Some records »

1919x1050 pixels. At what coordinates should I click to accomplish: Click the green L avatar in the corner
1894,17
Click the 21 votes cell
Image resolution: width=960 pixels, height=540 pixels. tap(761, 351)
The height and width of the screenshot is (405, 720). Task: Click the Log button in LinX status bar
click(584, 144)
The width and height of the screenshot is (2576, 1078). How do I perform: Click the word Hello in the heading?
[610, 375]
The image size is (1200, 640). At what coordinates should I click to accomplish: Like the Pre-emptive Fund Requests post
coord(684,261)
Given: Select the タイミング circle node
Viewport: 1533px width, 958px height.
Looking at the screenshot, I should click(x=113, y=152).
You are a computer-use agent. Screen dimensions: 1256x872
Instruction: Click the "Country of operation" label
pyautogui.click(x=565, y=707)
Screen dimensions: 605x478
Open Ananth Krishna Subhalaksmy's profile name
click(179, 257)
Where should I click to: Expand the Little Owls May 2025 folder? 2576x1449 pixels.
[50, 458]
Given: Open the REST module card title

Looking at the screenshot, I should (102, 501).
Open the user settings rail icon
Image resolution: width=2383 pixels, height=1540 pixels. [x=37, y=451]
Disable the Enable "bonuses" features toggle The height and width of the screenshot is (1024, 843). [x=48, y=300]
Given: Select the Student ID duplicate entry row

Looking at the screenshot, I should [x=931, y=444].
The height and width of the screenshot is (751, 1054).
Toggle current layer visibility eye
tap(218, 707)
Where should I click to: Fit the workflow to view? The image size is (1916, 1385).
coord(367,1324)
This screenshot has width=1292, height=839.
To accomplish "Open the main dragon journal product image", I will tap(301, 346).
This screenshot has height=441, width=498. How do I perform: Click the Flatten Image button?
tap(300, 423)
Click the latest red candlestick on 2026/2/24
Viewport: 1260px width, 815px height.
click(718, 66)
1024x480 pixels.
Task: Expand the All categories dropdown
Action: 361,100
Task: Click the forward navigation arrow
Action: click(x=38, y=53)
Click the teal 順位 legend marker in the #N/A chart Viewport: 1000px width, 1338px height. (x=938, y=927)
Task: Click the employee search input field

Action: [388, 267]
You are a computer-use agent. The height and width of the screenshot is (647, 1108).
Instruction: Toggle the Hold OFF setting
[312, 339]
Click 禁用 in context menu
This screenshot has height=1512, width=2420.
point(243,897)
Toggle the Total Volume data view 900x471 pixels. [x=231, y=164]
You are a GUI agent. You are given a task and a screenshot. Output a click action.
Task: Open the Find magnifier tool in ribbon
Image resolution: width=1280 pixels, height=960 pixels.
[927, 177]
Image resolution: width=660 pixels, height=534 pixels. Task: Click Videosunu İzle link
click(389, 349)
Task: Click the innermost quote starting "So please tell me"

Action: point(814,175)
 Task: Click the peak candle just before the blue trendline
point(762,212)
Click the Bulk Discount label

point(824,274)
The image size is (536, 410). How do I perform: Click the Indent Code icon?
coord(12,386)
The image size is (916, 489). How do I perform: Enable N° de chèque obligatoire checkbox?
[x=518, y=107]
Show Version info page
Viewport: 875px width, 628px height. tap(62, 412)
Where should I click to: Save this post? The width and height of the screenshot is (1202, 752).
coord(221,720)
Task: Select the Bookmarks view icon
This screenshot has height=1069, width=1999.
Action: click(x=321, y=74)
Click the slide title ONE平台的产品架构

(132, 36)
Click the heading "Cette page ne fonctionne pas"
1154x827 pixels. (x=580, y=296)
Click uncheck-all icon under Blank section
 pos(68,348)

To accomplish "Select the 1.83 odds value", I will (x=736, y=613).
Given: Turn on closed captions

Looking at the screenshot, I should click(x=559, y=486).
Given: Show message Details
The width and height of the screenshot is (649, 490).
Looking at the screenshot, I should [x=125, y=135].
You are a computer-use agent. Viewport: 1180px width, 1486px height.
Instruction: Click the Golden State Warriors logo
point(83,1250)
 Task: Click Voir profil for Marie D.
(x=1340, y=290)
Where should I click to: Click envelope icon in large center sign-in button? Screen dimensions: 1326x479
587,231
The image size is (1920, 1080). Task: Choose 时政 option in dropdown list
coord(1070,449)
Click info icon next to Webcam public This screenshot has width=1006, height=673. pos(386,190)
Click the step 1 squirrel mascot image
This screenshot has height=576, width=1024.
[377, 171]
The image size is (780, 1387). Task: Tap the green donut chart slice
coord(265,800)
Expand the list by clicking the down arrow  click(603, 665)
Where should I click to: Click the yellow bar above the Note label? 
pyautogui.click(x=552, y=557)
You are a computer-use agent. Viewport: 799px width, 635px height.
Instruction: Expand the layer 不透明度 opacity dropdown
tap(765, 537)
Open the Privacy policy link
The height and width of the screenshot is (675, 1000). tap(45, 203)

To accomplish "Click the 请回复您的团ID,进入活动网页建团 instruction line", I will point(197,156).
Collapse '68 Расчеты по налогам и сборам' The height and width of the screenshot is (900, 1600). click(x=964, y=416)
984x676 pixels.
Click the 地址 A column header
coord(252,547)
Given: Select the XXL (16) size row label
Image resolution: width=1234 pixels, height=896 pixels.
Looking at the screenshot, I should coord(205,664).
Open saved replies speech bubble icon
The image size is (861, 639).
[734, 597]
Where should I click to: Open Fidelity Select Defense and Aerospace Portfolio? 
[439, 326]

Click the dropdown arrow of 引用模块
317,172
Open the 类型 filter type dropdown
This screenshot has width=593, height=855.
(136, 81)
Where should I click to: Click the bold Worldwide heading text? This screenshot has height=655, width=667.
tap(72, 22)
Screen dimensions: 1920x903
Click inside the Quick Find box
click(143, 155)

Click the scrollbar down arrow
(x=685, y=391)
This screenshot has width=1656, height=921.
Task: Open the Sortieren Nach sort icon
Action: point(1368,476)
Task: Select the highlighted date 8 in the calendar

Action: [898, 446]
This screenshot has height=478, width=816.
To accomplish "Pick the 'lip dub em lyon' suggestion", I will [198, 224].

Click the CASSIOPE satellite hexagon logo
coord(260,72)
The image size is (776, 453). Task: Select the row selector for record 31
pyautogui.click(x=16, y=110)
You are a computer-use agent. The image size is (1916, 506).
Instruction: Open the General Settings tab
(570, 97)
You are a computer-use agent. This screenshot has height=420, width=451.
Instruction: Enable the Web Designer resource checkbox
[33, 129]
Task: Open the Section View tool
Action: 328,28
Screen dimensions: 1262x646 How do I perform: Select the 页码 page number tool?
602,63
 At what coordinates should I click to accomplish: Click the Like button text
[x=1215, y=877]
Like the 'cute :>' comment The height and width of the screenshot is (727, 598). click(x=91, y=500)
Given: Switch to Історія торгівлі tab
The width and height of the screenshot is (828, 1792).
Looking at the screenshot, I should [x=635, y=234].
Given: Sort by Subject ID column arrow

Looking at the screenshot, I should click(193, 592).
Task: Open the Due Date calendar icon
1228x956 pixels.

Problem requirements » Render each line of the data above as a Markdown table with the columns Row and Data line, numbering the rows in order and omitting blank lines.

Answer for the task »
| Row | Data line |
|---|---|
| 1 | 1919x1050 pixels. At what coordinates should I click to accomplish: Click the green L avatar in the corner |
| 2 | 1894,17 |
| 3 | Click the 21 votes cell |
| 4 | Image resolution: width=960 pixels, height=540 pixels. tap(761, 351) |
| 5 | The height and width of the screenshot is (405, 720). Task: Click the Log button in LinX status bar |
| 6 | click(584, 144) |
| 7 | The width and height of the screenshot is (2576, 1078). How do I perform: Click the word Hello in the heading? |
| 8 | [610, 375] |
| 9 | The image size is (1200, 640). At what coordinates should I click to accomplish: Like the Pre-emptive Fund Requests post |
| 10 | coord(684,261) |
| 11 | Given: Select the タイミング circle node |
| 12 | Viewport: 1533px width, 958px height. |
| 13 | Looking at the screenshot, I should click(x=113, y=152). |
| 14 | You are a computer-use agent. Screen dimensions: 1256x872 |
| 15 | Instruction: Click the "Country of operation" label |
| 16 | pyautogui.click(x=565, y=707) |
| 17 | Screen dimensions: 605x478 |
| 18 | Open Ananth Krishna Subhalaksmy's profile name |
| 19 | click(179, 257) |
| 20 | Where should I click to: Expand the Little Owls May 2025 folder? 2576x1449 pixels. |
| 21 | [50, 458] |
| 22 | Given: Open the REST module card title |
| 23 | Looking at the screenshot, I should (102, 501). |
| 24 | Open the user settings rail icon |
| 25 | Image resolution: width=2383 pixels, height=1540 pixels. [x=37, y=451] |
| 26 | Disable the Enable "bonuses" features toggle The height and width of the screenshot is (1024, 843). [x=48, y=300] |
| 27 | Given: Select the Student ID duplicate entry row |
| 28 | Looking at the screenshot, I should [x=931, y=444]. |
| 29 | The height and width of the screenshot is (751, 1054). |
| 30 | Toggle current layer visibility eye |
| 31 | tap(218, 707) |
| 32 | Where should I click to: Fit the workflow to view? The image size is (1916, 1385). |
| 33 | coord(367,1324) |
| 34 | This screenshot has width=1292, height=839. |
| 35 | To accomplish "Open the main dragon journal product image", I will tap(301, 346). |
| 36 | This screenshot has height=441, width=498. How do I perform: Click the Flatten Image button? |
| 37 | tap(300, 423) |
| 38 | Click the latest red candlestick on 2026/2/24 |
| 39 | Viewport: 1260px width, 815px height. |
| 40 | click(718, 66) |
| 41 | 1024x480 pixels. |
| 42 | Task: Expand the All categories dropdown |
| 43 | Action: 361,100 |
| 44 | Task: Click the forward navigation arrow |
| 45 | Action: click(x=38, y=53) |
| 46 | Click the teal 順位 legend marker in the #N/A chart Viewport: 1000px width, 1338px height. (x=938, y=927) |
| 47 | Task: Click the employee search input field |
| 48 | Action: [388, 267] |
| 49 | You are a computer-use agent. The height and width of the screenshot is (647, 1108). |
| 50 | Instruction: Toggle the Hold OFF setting |
| 51 | [312, 339] |
| 52 | Click 禁用 in context menu |
| 53 | This screenshot has height=1512, width=2420. |
| 54 | point(243,897) |
| 55 | Toggle the Total Volume data view 900x471 pixels. [x=231, y=164] |
| 56 | You are a GUI agent. You are given a task and a screenshot. Output a click action. |
| 57 | Task: Open the Find magnifier tool in ribbon |
| 58 | Image resolution: width=1280 pixels, height=960 pixels. |
| 59 | [927, 177] |
| 60 | Image resolution: width=660 pixels, height=534 pixels. Task: Click Videosunu İzle link |
| 61 | click(389, 349) |
| 62 | Task: Click the innermost quote starting "So please tell me" |
| 63 | Action: point(814,175) |
| 64 |  Task: Click the peak candle just before the blue trendline |
| 65 | point(762,212) |
| 66 | Click the Bulk Discount label |
| 67 | point(824,274) |
| 68 | The image size is (536, 410). How do I perform: Click the Indent Code icon? |
| 69 | coord(12,386) |
| 70 | The image size is (916, 489). How do I perform: Enable N° de chèque obligatoire checkbox? |
| 71 | [x=518, y=107] |
| 72 | Show Version info page |
| 73 | Viewport: 875px width, 628px height. tap(62, 412) |
| 74 | Where should I click to: Save this post? The width and height of the screenshot is (1202, 752). |
| 75 | coord(221,720) |
| 76 | Task: Select the Bookmarks view icon |
| 77 | This screenshot has height=1069, width=1999. |
| 78 | Action: click(x=321, y=74) |
| 79 | Click the slide title ONE平台的产品架构 |
| 80 | (132, 36) |
| 81 | Click the heading "Cette page ne fonctionne pas" |
| 82 | 1154x827 pixels. (x=580, y=296) |
| 83 | Click uncheck-all icon under Blank section |
| 84 |  pos(68,348) |
| 85 | To accomplish "Select the 1.83 odds value", I will (x=736, y=613). |
| 86 | Given: Turn on closed captions |
| 87 | Looking at the screenshot, I should click(x=559, y=486). |
| 88 | Given: Show message Details |
| 89 | The width and height of the screenshot is (649, 490). |
| 90 | Looking at the screenshot, I should [x=125, y=135]. |
| 91 | You are a computer-use agent. Viewport: 1180px width, 1486px height. |
| 92 | Instruction: Click the Golden State Warriors logo |
| 93 | point(83,1250) |
| 94 |  Task: Click Voir profil for Marie D. |
| 95 | (x=1340, y=290) |
| 96 | Where should I click to: Click envelope icon in large center sign-in button? Screen dimensions: 1326x479 |
| 97 | 587,231 |
| 98 | The image size is (1920, 1080). Task: Choose 时政 option in dropdown list |
| 99 | coord(1070,449) |
| 100 | Click info icon next to Webcam public This screenshot has width=1006, height=673. pos(386,190) |
| 101 | Click the step 1 squirrel mascot image |
| 102 | This screenshot has height=576, width=1024. |
| 103 | [377, 171] |
| 104 | The image size is (780, 1387). Task: Tap the green donut chart slice |
| 105 | coord(265,800) |
| 106 | Expand the list by clicking the down arrow  click(603, 665) |
| 107 | Where should I click to: Click the yellow bar above the Note label?  |
| 108 | pyautogui.click(x=552, y=557) |
| 109 | You are a computer-use agent. Viewport: 799px width, 635px height. |
| 110 | Instruction: Expand the layer 不透明度 opacity dropdown |
| 111 | tap(765, 537) |
| 112 | Open the Privacy policy link |
| 113 | The height and width of the screenshot is (675, 1000). tap(45, 203) |
| 114 | To accomplish "Click the 请回复您的团ID,进入活动网页建团 instruction line", I will point(197,156). |
| 115 | Collapse '68 Расчеты по налогам и сборам' The height and width of the screenshot is (900, 1600). click(x=964, y=416) |
| 116 | 984x676 pixels. |
| 117 | Click the 地址 A column header |
| 118 | coord(252,547) |
| 119 | Given: Select the XXL (16) size row label |
| 120 | Image resolution: width=1234 pixels, height=896 pixels. |
| 121 | Looking at the screenshot, I should coord(205,664). |
| 122 | Open saved replies speech bubble icon |
| 123 | The image size is (861, 639). |
| 124 | [734, 597] |
| 125 | Where should I click to: Open Fidelity Select Defense and Aerospace Portfolio?  |
| 126 | [439, 326] |
| 127 | Click the dropdown arrow of 引用模块 |
| 128 | 317,172 |
| 129 | Open the 类型 filter type dropdown |
| 130 | This screenshot has width=593, height=855. |
| 131 | (136, 81) |
| 132 | Where should I click to: Click the bold Worldwide heading text? This screenshot has height=655, width=667. |
| 133 | tap(72, 22) |
| 134 | Screen dimensions: 1920x903 |
| 135 | Click inside the Quick Find box |
| 136 | click(143, 155) |
| 137 | Click the scrollbar down arrow |
| 138 | (x=685, y=391) |
| 139 | This screenshot has width=1656, height=921. |
| 140 | Task: Open the Sortieren Nach sort icon |
| 141 | Action: point(1368,476) |
| 142 | Task: Select the highlighted date 8 in the calendar |
| 143 | Action: [898, 446] |
| 144 | This screenshot has height=478, width=816. |
| 145 | To accomplish "Pick the 'lip dub em lyon' suggestion", I will [198, 224]. |
| 146 | Click the CASSIOPE satellite hexagon logo |
| 147 | coord(260,72) |
| 148 | The image size is (776, 453). Task: Select the row selector for record 31 |
| 149 | pyautogui.click(x=16, y=110) |
| 150 | You are a computer-use agent. The image size is (1916, 506). |
| 151 | Instruction: Open the General Settings tab |
| 152 | (570, 97) |
| 153 | You are a computer-use agent. This screenshot has height=420, width=451. |
| 154 | Instruction: Enable the Web Designer resource checkbox |
| 155 | [33, 129] |
| 156 | Task: Open the Section View tool |
| 157 | Action: 328,28 |
| 158 | Screen dimensions: 1262x646 How do I perform: Select the 页码 page number tool? |
| 159 | 602,63 |
| 160 |  At what coordinates should I click to accomplish: Click the Like button text |
| 161 | [x=1215, y=877] |
| 162 | Like the 'cute :>' comment The height and width of the screenshot is (727, 598). click(x=91, y=500) |
| 163 | Given: Switch to Історія торгівлі tab |
| 164 | The width and height of the screenshot is (828, 1792). |
| 165 | Looking at the screenshot, I should [x=635, y=234]. |
| 166 | Given: Sort by Subject ID column arrow |
| 167 | Looking at the screenshot, I should click(193, 592). |
| 168 | Task: Open the Due Date calendar icon |
| 169 | 1228x956 pixels. |